The ’59 White Sox are one of the most distinguished teams in franchise history. The “Go-Go” Sox were a weak hitting bunch but were famous for their baserunning, pitching and fielding. In other words, they were a team after Ozzie’s own heart. I thought it would be at least a bit interesting to look back at the ’59 team with some help from Sean Smith’ Historical WAR database. Here’s a pretty little graph I threw together, breaking down the team’s runs above average by hitting, baserunning, fielding and pitching.

Quick hits:

  • I’m including pitcher’s batting, but if you take the pitchers out of the equation and the hitting rises to -21 runs; still pretty rough. They weren’t the worst hitting team in the league, but their OPS+ of 91 was good for 6th in the league out of 8 teams.
  • The team had an ERA+ of 117, and their team ERA was 27 points higher than the second-best pitching staff, the Orioles. Their 85 fielding runs were far and away the best, and they stole 118 bases. League average was 52. Fox had 21 runs saved above average, Lollar, 5, Aparicio, 8.
  • Aparicio and Jim Landis accounted for 20 of the team’s 22 baserunning runs above average. As famous as the team was for their baserunning, the impact is small compared to their pitching and defense. For all the hem-hawing we have heard about running this spring, a two win gain is probably something that is abnormal for most teams. Running is great, but it takes a backseat to every thing else.

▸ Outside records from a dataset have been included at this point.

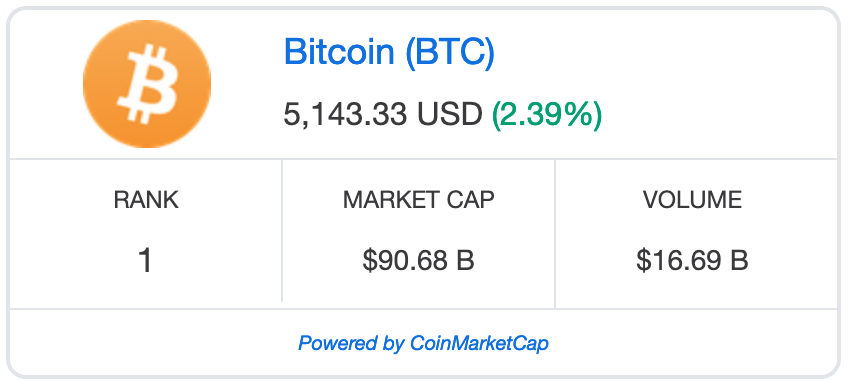This screenshot has height=388, width=852.
Task: Open the Bitcoin (BTC) title link
Action: 389,52
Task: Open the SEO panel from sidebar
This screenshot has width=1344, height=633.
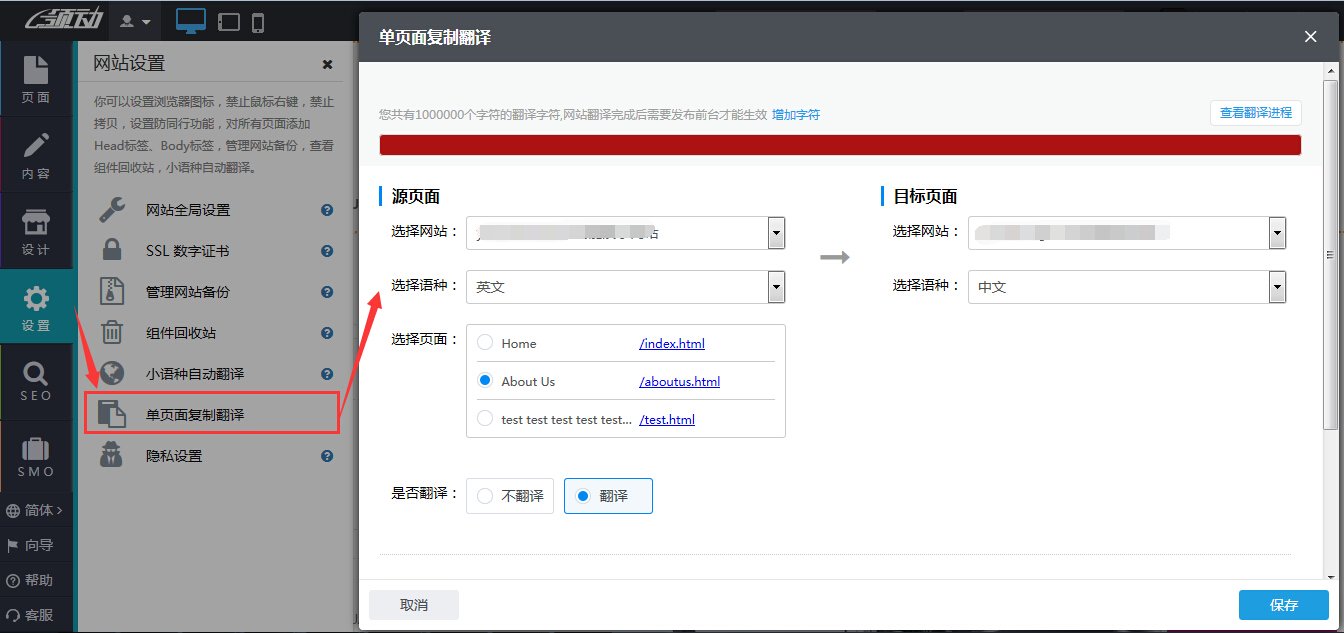Action: tap(37, 382)
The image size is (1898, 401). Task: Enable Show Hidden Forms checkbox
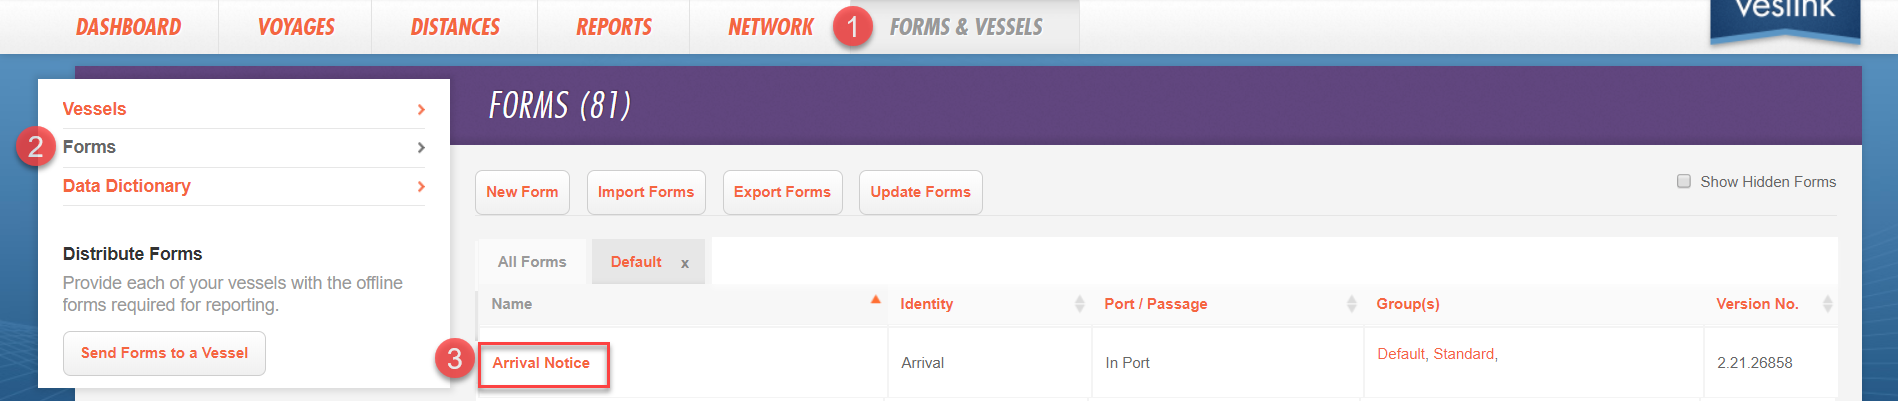click(x=1684, y=182)
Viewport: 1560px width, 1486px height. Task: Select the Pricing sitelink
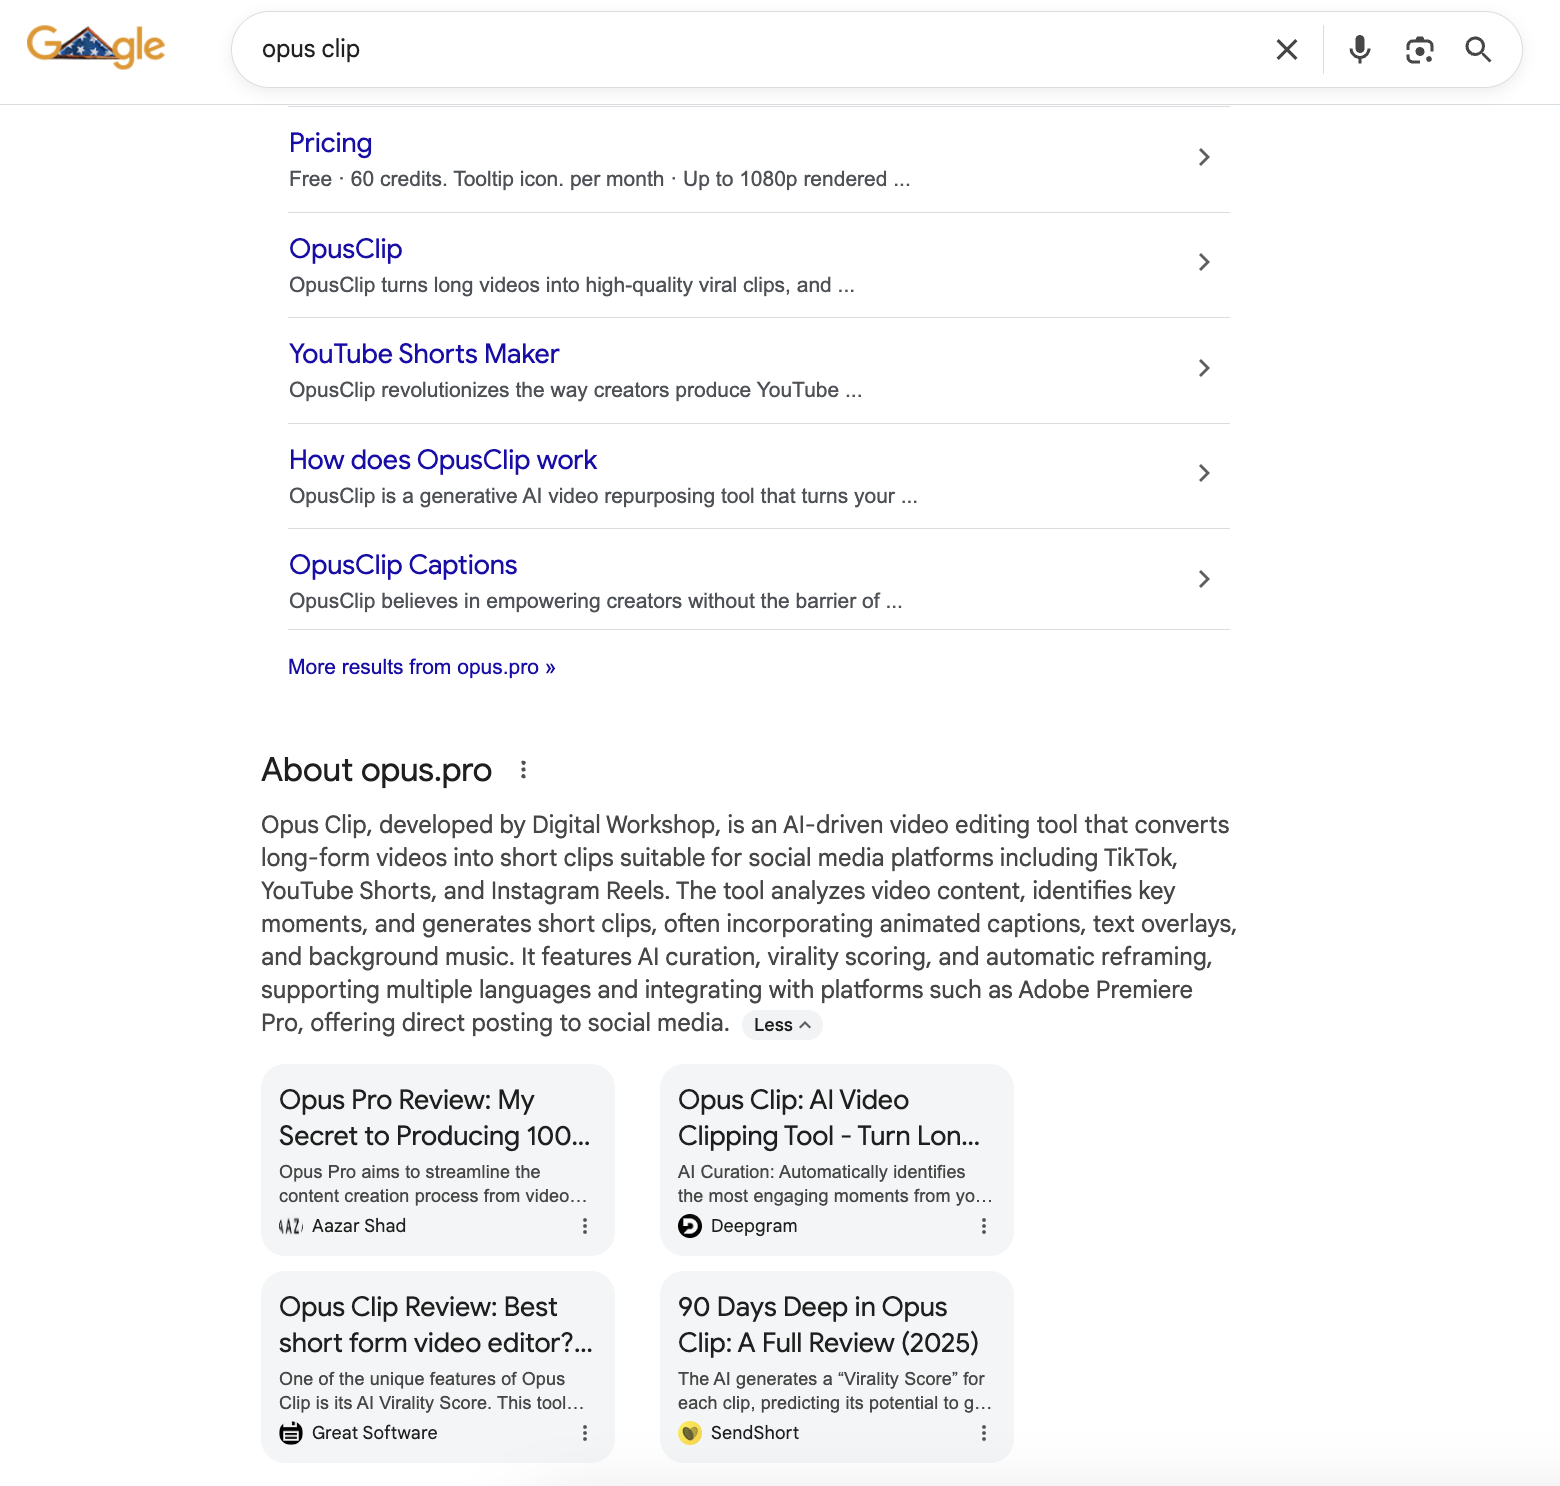(330, 143)
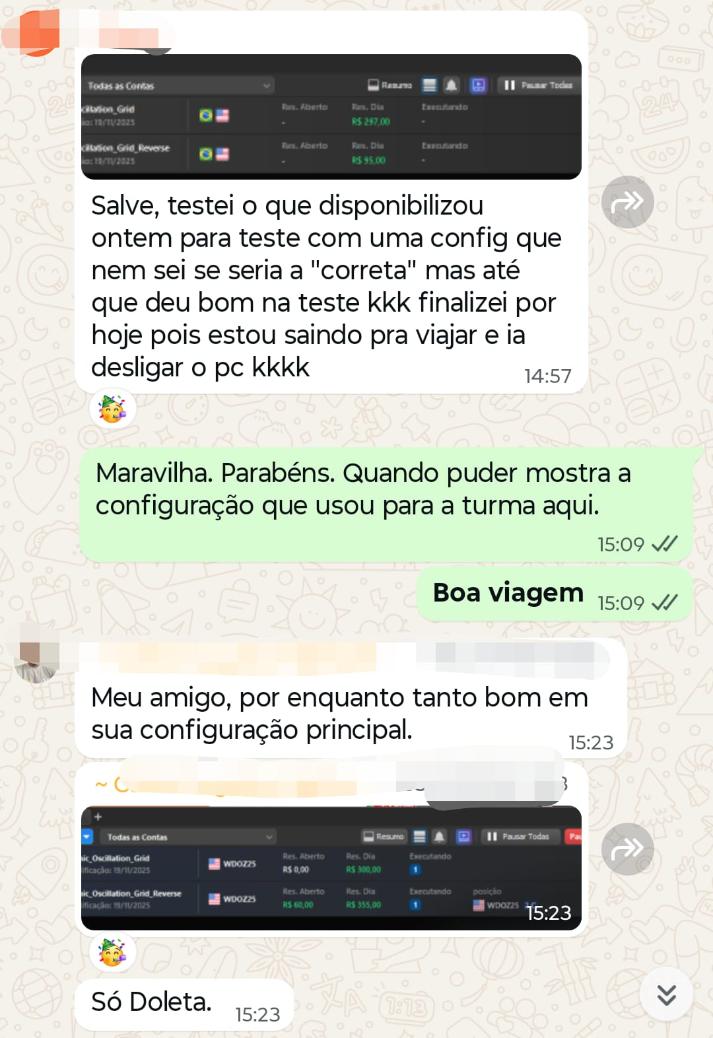Tap the bell icon in the first screenshot
Viewport: 713px width, 1038px height.
coord(451,85)
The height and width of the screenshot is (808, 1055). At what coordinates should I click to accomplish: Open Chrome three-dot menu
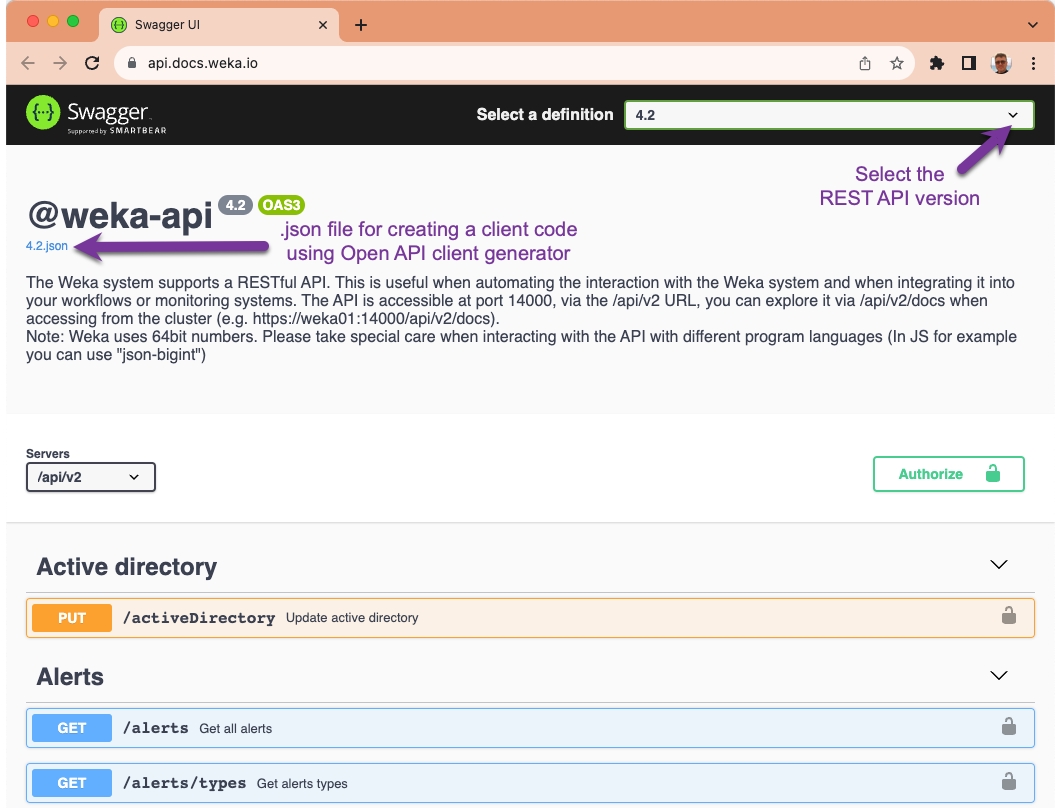1033,63
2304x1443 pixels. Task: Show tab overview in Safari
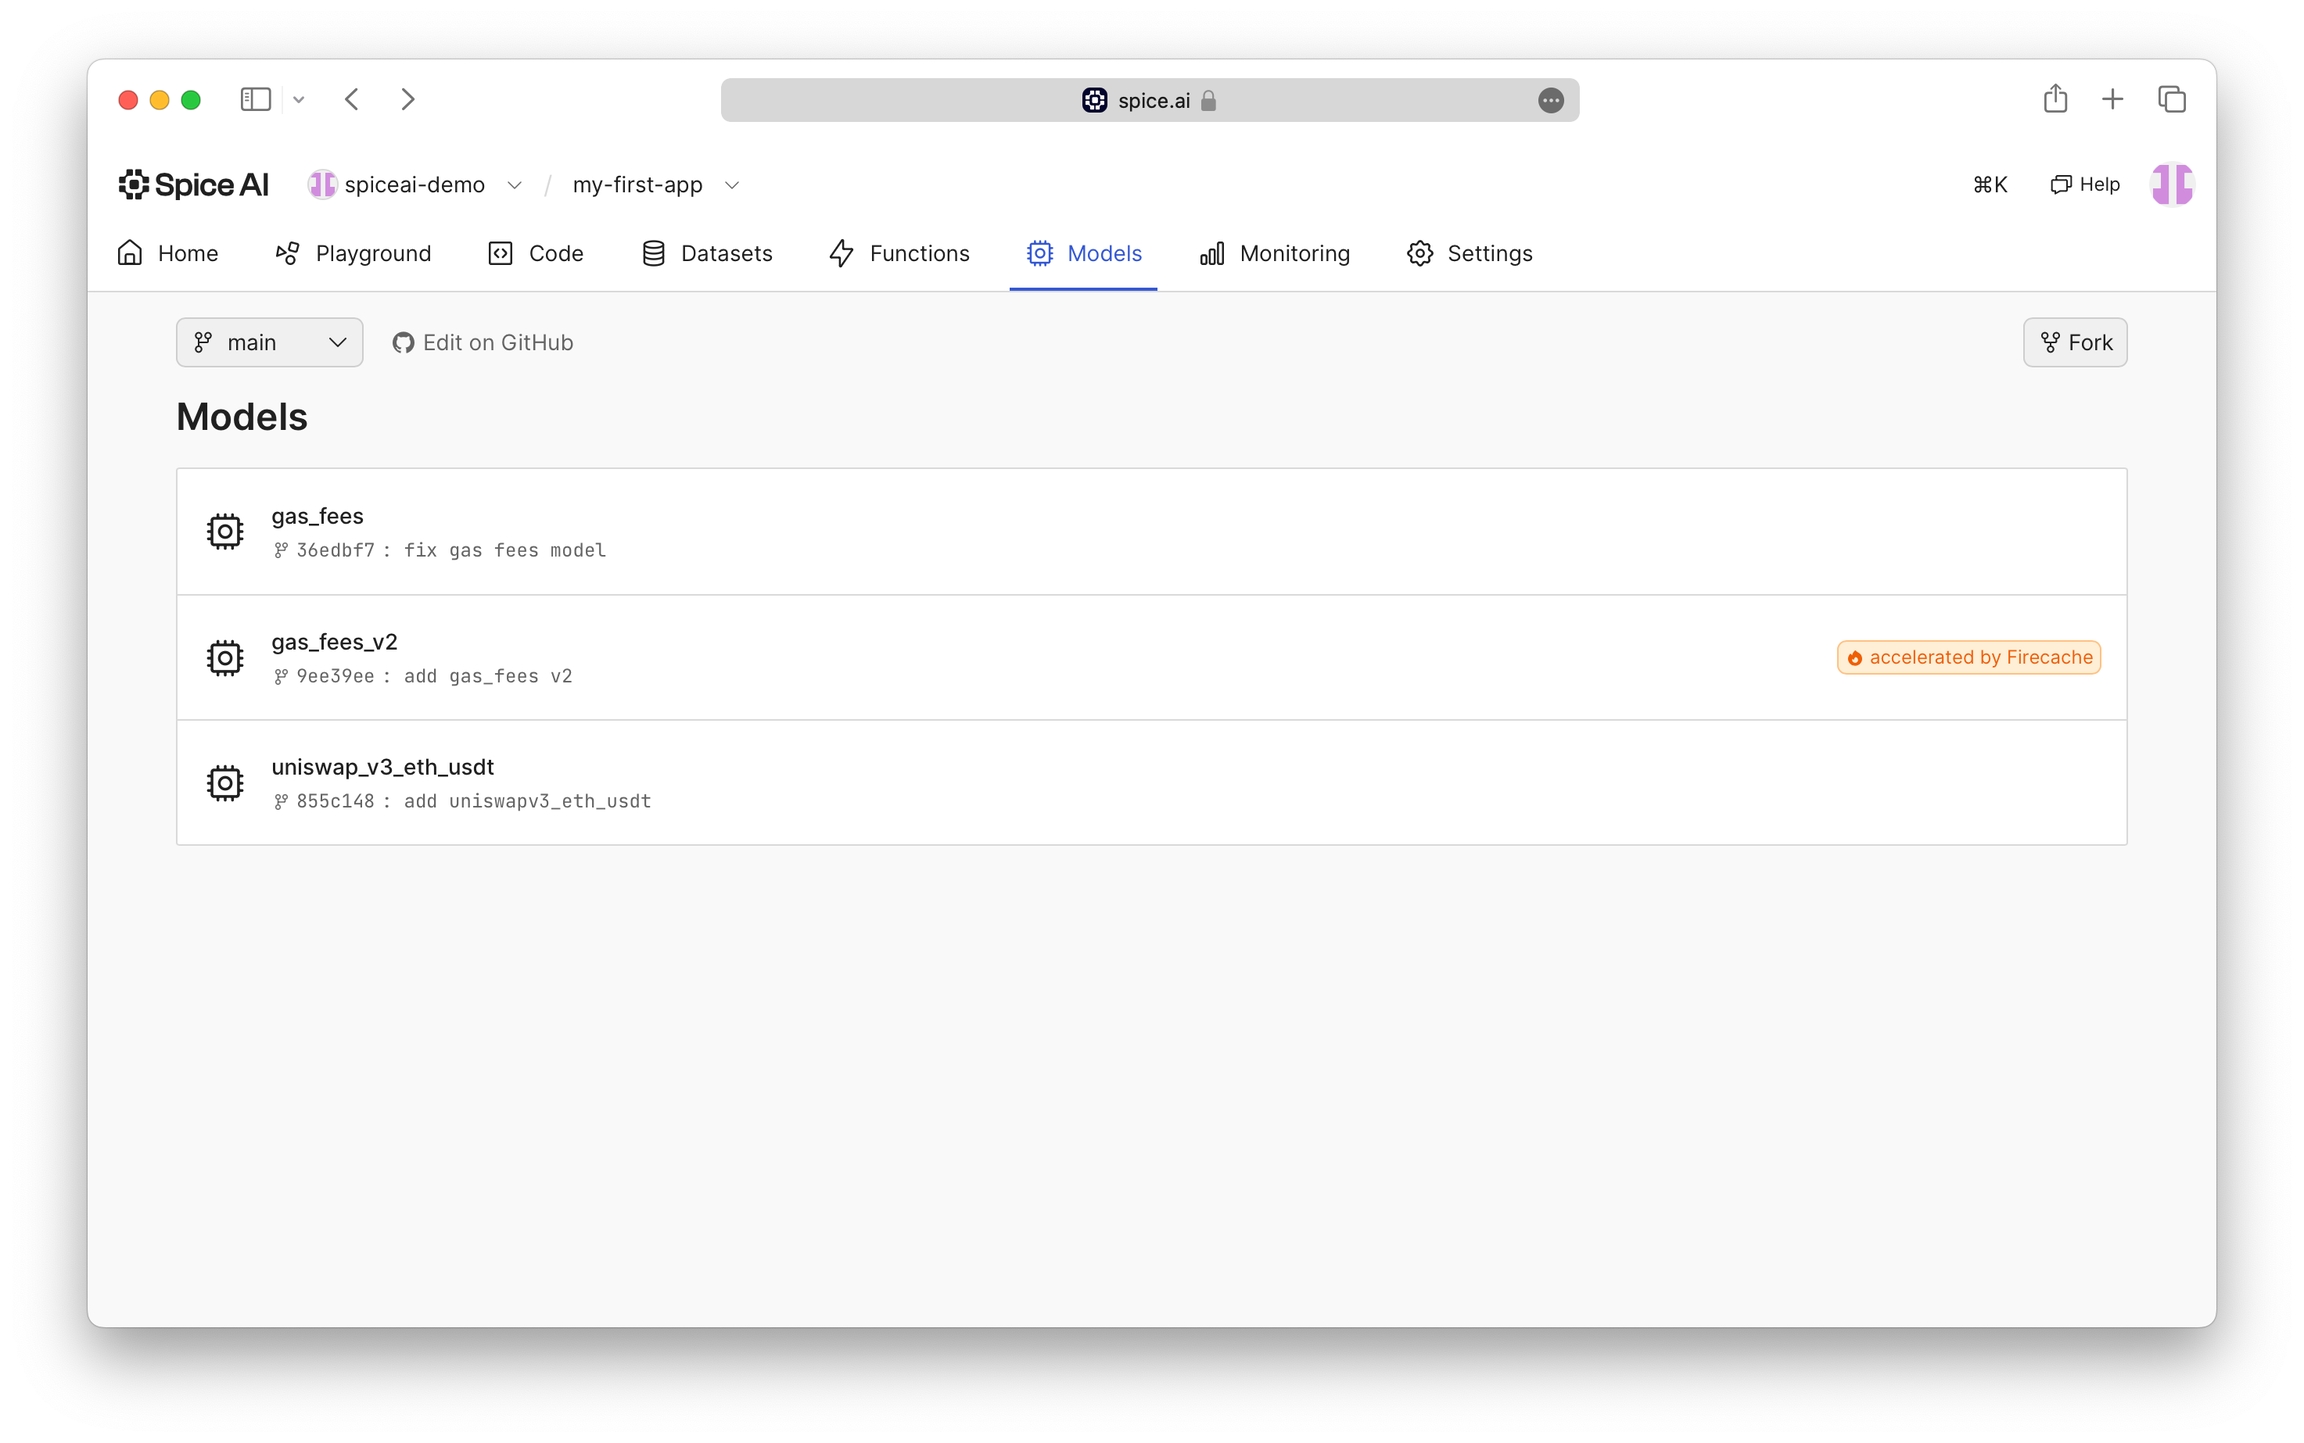point(2171,99)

  • Landis should have won the Gold Glove to make it 4 Gold Glove winners on one team. Aparicio, Lollar and Fox all won, while Landis’ 25 runs saved above average made Al Kaline’s +8 pale in comparison. Of course, Kaline was a star and had a strong and well-deserved defensive reputation.
  • Early Wynn won the Cy Young on the back of 22 wins. While he had a good-looking ERA, so did the league. Wynn had 2.7 WAR, Shaw, 4.6.
  • Billy Goodman and Bubba Phillips formed a pretty nifty platoon at 3B, defensively speaking, with +17 runs.